Exercise goal:
Find the word "Given" in the listing below. Copy every line that has it.

......

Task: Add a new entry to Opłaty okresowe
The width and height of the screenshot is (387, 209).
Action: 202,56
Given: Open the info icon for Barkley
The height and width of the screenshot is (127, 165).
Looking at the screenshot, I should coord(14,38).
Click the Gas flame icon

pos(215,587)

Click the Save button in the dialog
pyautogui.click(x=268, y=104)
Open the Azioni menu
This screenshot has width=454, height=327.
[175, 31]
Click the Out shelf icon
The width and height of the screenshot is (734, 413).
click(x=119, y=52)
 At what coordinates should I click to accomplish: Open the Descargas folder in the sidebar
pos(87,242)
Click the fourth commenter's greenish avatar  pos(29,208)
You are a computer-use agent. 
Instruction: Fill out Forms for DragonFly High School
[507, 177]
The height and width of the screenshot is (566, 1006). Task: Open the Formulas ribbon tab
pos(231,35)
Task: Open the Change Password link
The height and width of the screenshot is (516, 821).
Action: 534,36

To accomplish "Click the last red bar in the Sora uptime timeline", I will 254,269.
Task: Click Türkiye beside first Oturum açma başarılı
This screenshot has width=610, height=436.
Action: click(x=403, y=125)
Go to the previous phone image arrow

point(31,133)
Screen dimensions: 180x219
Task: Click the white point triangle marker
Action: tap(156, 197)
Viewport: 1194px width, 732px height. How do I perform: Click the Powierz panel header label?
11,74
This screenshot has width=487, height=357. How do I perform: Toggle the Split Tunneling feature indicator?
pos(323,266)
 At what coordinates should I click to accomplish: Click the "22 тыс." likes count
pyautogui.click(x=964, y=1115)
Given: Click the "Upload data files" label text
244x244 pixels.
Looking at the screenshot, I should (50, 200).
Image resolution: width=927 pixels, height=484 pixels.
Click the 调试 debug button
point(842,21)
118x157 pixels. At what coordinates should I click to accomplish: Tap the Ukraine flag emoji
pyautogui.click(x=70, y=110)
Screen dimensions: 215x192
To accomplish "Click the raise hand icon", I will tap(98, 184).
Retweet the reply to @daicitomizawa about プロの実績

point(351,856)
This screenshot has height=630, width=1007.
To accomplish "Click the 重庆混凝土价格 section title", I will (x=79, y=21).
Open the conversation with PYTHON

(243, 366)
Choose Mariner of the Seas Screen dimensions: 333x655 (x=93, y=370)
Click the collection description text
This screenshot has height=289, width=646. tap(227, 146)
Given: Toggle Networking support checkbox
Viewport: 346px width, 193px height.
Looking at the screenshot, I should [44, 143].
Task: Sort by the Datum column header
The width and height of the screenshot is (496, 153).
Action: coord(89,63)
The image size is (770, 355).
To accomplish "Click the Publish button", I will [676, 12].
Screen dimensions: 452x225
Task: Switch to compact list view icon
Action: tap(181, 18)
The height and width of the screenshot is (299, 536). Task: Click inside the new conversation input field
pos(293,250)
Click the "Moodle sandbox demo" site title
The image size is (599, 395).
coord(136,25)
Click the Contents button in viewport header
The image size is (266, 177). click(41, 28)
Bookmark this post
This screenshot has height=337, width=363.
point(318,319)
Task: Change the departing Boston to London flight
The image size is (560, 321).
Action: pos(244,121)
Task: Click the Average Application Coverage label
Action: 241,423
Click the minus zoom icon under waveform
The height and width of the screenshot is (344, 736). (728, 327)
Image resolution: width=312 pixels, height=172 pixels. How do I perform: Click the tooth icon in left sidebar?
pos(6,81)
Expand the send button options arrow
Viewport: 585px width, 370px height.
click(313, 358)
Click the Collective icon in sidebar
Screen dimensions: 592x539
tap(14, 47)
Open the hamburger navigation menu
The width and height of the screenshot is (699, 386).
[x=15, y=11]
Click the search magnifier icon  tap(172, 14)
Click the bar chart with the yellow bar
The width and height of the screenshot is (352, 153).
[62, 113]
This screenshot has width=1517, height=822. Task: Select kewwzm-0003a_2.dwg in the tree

......

Output for this exercise:
Given: Open the info icon for Barkley
Given: Click the "Upload data files" label text
Given: Toggle Networking support checkbox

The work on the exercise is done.